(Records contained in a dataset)
"""
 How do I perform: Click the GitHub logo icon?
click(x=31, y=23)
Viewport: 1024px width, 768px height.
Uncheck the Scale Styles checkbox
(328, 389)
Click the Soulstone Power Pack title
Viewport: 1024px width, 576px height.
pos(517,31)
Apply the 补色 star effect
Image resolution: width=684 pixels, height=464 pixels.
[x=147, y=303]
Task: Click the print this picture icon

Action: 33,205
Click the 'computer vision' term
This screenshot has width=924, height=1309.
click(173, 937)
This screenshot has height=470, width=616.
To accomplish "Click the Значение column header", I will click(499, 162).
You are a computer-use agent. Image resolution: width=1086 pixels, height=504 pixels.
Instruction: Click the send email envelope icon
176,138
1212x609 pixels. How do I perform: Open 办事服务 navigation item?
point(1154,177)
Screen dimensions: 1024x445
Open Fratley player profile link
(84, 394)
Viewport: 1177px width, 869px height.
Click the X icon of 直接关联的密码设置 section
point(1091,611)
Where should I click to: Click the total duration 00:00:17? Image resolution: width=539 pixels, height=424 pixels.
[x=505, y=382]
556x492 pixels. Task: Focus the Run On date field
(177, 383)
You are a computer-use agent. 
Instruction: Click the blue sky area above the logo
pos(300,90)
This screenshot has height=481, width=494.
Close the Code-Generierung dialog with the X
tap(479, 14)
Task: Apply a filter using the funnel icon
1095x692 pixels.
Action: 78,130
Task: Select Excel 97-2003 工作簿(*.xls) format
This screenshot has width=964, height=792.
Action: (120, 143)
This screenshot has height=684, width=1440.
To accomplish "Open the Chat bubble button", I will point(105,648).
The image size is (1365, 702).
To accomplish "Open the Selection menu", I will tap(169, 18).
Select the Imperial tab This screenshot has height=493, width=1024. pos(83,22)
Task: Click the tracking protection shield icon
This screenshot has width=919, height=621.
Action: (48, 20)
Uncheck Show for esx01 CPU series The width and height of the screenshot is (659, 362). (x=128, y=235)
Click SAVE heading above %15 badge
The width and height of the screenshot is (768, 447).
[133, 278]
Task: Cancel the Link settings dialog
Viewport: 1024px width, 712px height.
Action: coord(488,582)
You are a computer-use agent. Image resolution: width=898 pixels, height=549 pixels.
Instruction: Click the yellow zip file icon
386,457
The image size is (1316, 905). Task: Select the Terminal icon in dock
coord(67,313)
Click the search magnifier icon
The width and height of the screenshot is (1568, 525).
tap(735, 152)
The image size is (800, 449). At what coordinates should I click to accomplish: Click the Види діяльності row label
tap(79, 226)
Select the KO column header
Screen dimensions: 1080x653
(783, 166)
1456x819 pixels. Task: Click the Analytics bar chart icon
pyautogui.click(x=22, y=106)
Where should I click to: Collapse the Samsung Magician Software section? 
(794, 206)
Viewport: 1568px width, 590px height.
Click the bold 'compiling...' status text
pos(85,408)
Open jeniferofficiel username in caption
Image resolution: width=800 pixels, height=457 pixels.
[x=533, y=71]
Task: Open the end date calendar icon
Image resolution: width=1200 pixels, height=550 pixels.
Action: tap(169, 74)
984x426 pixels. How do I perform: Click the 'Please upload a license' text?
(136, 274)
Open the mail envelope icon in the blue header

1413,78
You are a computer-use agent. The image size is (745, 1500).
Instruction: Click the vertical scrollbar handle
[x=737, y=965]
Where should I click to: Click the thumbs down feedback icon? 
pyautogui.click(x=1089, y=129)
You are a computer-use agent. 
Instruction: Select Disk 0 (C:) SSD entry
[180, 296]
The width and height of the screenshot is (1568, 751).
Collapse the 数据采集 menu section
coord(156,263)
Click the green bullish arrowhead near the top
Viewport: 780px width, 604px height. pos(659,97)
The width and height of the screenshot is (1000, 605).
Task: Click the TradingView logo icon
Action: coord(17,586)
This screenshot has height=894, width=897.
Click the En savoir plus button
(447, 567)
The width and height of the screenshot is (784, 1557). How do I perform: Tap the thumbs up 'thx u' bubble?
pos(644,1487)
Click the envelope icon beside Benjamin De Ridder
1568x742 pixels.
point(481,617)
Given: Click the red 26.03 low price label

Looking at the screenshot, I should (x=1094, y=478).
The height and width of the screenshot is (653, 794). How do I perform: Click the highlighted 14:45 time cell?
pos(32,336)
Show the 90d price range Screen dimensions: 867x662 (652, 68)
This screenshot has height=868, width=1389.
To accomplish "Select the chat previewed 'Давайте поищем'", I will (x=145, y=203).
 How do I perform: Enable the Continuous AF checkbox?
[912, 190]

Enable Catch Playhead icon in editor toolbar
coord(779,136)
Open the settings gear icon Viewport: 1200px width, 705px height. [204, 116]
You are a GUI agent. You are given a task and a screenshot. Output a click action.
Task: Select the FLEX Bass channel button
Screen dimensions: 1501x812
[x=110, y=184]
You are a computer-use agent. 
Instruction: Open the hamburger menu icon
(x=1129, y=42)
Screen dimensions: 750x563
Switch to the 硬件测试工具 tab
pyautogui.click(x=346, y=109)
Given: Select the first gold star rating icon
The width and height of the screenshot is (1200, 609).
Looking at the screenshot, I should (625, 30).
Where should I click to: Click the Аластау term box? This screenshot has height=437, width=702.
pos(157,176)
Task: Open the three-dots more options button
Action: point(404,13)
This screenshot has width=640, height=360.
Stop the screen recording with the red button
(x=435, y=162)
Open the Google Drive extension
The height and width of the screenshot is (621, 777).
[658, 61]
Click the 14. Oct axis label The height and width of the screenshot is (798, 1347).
"""
▸ **Directions for this task**
Each line of the data has to be written out exactly as it appears.

▸ **Your solution**
 How do I perform: Click the GitHub logo icon?
click(x=31, y=23)
Viewport: 1024px width, 768px height.
Uncheck the Scale Styles checkbox
(328, 389)
Click the Soulstone Power Pack title
Viewport: 1024px width, 576px height.
pos(517,31)
Apply the 补色 star effect
Image resolution: width=684 pixels, height=464 pixels.
[x=147, y=303]
Task: Click the print this picture icon

Action: 33,205
Click the 'computer vision' term
This screenshot has width=924, height=1309.
click(173, 937)
This screenshot has height=470, width=616.
To accomplish "Click the Значение column header", I will click(499, 162).
You are a computer-use agent. Image resolution: width=1086 pixels, height=504 pixels.
Instruction: Click the send email envelope icon
176,138
1212x609 pixels. How do I perform: Open 办事服务 navigation item?
point(1154,177)
Screen dimensions: 1024x445
Open Fratley player profile link
(84, 394)
Viewport: 1177px width, 869px height.
Click the X icon of 直接关联的密码设置 section
point(1091,611)
Where should I click to: Click the total duration 00:00:17? Image resolution: width=539 pixels, height=424 pixels.
[x=505, y=382]
556x492 pixels. Task: Focus the Run On date field
(177, 383)
You are a computer-use agent. 
Instruction: Click the blue sky area above the logo
pos(300,90)
This screenshot has height=481, width=494.
Close the Code-Generierung dialog with the X
tap(479, 14)
Task: Apply a filter using the funnel icon
1095x692 pixels.
Action: 78,130
Task: Select Excel 97-2003 工作簿(*.xls) format
This screenshot has width=964, height=792.
Action: (120, 143)
This screenshot has height=684, width=1440.
To accomplish "Open the Chat bubble button", I will point(105,648).
The image size is (1365, 702).
To accomplish "Open the Selection menu", I will tap(169, 18).
Select the Imperial tab This screenshot has height=493, width=1024. pos(83,22)
Task: Click the tracking protection shield icon
This screenshot has width=919, height=621.
Action: (48, 20)
Uncheck Show for esx01 CPU series The width and height of the screenshot is (659, 362). (x=128, y=235)
Click SAVE heading above %15 badge
The width and height of the screenshot is (768, 447).
[133, 278]
Task: Cancel the Link settings dialog
Viewport: 1024px width, 712px height.
Action: coord(488,582)
You are a computer-use agent. Image resolution: width=898 pixels, height=549 pixels.
Instruction: Click the yellow zip file icon
386,457
The image size is (1316, 905). Task: Select the Terminal icon in dock
coord(67,313)
Click the search magnifier icon
The width and height of the screenshot is (1568, 525).
tap(735, 152)
The image size is (800, 449). At what coordinates should I click to accomplish: Click the Види діяльності row label
tap(79, 226)
Select the KO column header
Screen dimensions: 1080x653
(783, 166)
1456x819 pixels. Task: Click the Analytics bar chart icon
pyautogui.click(x=22, y=106)
Where should I click to: Collapse the Samsung Magician Software section? 
(794, 206)
Viewport: 1568px width, 590px height.
Click the bold 'compiling...' status text
pos(85,408)
Open jeniferofficiel username in caption
Image resolution: width=800 pixels, height=457 pixels.
[x=533, y=71]
Task: Open the end date calendar icon
Image resolution: width=1200 pixels, height=550 pixels.
Action: tap(169, 74)
984x426 pixels. How do I perform: Click the 'Please upload a license' text?
(136, 274)
Open the mail envelope icon in the blue header

1413,78
You are a computer-use agent. The image size is (745, 1500).
Instruction: Click the vertical scrollbar handle
[x=737, y=965]
Where should I click to: Click the thumbs down feedback icon? 
pyautogui.click(x=1089, y=129)
You are a computer-use agent. 
Instruction: Select Disk 0 (C:) SSD entry
[180, 296]
The width and height of the screenshot is (1568, 751).
Collapse the 数据采集 menu section
coord(156,263)
Click the green bullish arrowhead near the top
Viewport: 780px width, 604px height. pos(659,97)
The width and height of the screenshot is (1000, 605).
Task: Click the TradingView logo icon
Action: coord(17,586)
This screenshot has height=894, width=897.
Click the En savoir plus button
(447, 567)
The width and height of the screenshot is (784, 1557). How do I perform: Tap the thumbs up 'thx u' bubble?
pos(644,1487)
Click the envelope icon beside Benjamin De Ridder
1568x742 pixels.
point(481,617)
Given: Click the red 26.03 low price label

Looking at the screenshot, I should (x=1094, y=478).
The height and width of the screenshot is (653, 794). How do I perform: Click the highlighted 14:45 time cell?
pos(32,336)
Show the 90d price range Screen dimensions: 867x662 (652, 68)
This screenshot has height=868, width=1389.
To accomplish "Select the chat previewed 'Давайте поищем'", I will (x=145, y=203).
 How do I perform: Enable the Continuous AF checkbox?
[912, 190]

Enable Catch Playhead icon in editor toolbar
coord(779,136)
Open the settings gear icon Viewport: 1200px width, 705px height. [204, 116]
You are a GUI agent. You are given a task and a screenshot. Output a click action.
Task: Select the FLEX Bass channel button
Screen dimensions: 1501x812
[x=110, y=184]
You are a computer-use agent. 
Instruction: Open the hamburger menu icon
(x=1129, y=42)
Screen dimensions: 750x563
Switch to the 硬件测试工具 tab
pyautogui.click(x=346, y=109)
Given: Select the first gold star rating icon
The width and height of the screenshot is (1200, 609).
Looking at the screenshot, I should (625, 30).
Where should I click to: Click the Аластау term box? This screenshot has height=437, width=702.
pos(157,176)
Task: Open the three-dots more options button
Action: point(404,13)
This screenshot has width=640, height=360.
Stop the screen recording with the red button
(x=435, y=162)
Open the Google Drive extension
The height and width of the screenshot is (621, 777).
[658, 61]
Click the 14. Oct axis label The height and width of the screenshot is (798, 1347).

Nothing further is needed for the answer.